--- Records for this task Enclosed Below ---

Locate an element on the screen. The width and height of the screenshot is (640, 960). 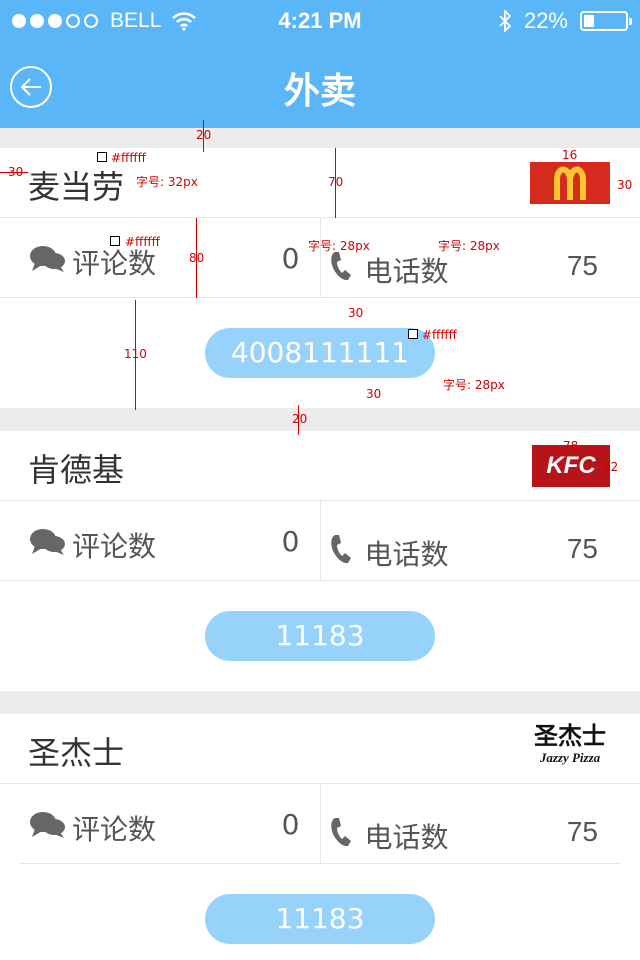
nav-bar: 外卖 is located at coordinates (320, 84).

--- End of Enclosed Records for this task ---
--- Records for this task Enclosed Below ---

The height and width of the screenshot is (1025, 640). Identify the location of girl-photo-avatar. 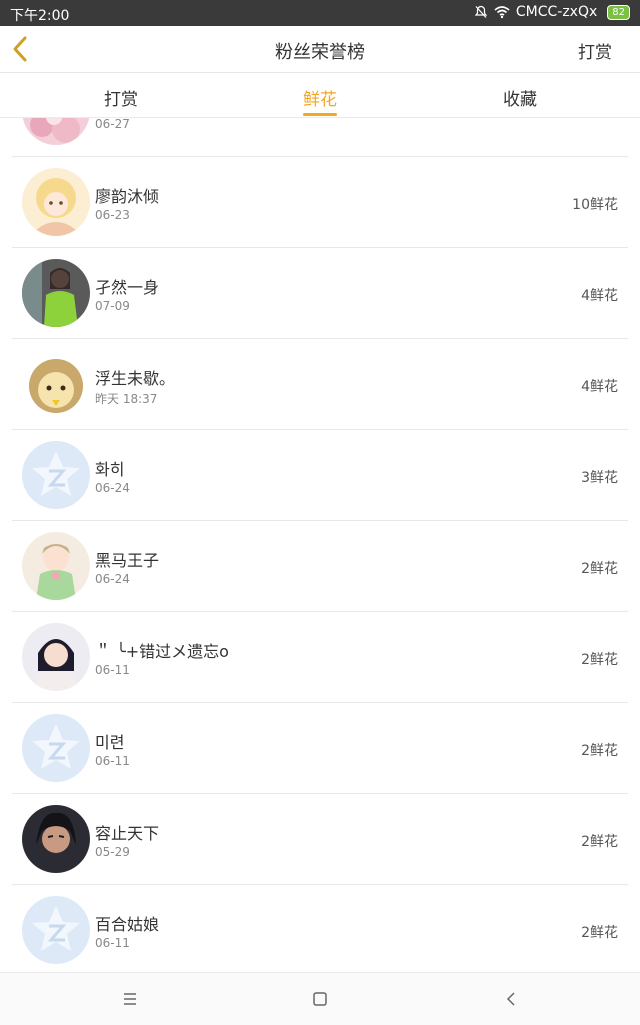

--- End of Enclosed Records for this task ---
--- Records for this task Enclosed Below ---

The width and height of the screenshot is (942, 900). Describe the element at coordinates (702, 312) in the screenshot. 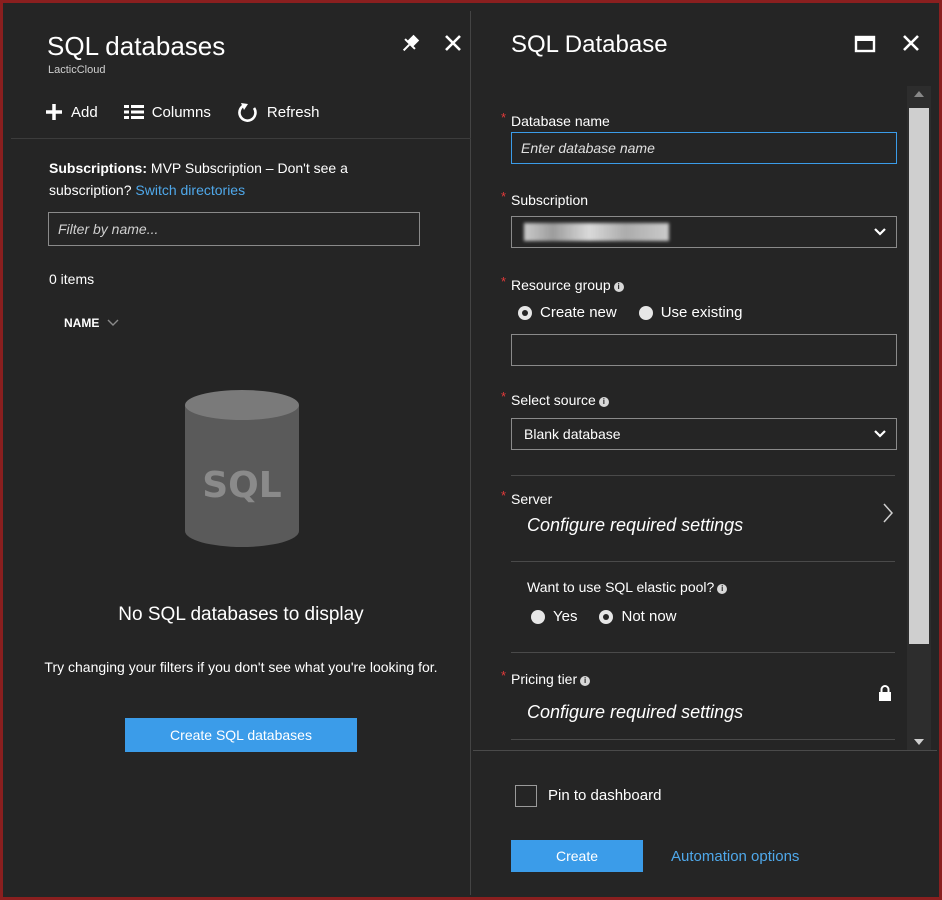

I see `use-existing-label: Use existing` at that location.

--- End of Enclosed Records for this task ---

Repeat the lines from the line with "The width and height of the screenshot is (942, 900)." up to and including the line with "at that location.", and nothing else. Leave the pictures out of your answer.

The width and height of the screenshot is (942, 900). Describe the element at coordinates (702, 312) in the screenshot. 

I see `use-existing-label: Use existing` at that location.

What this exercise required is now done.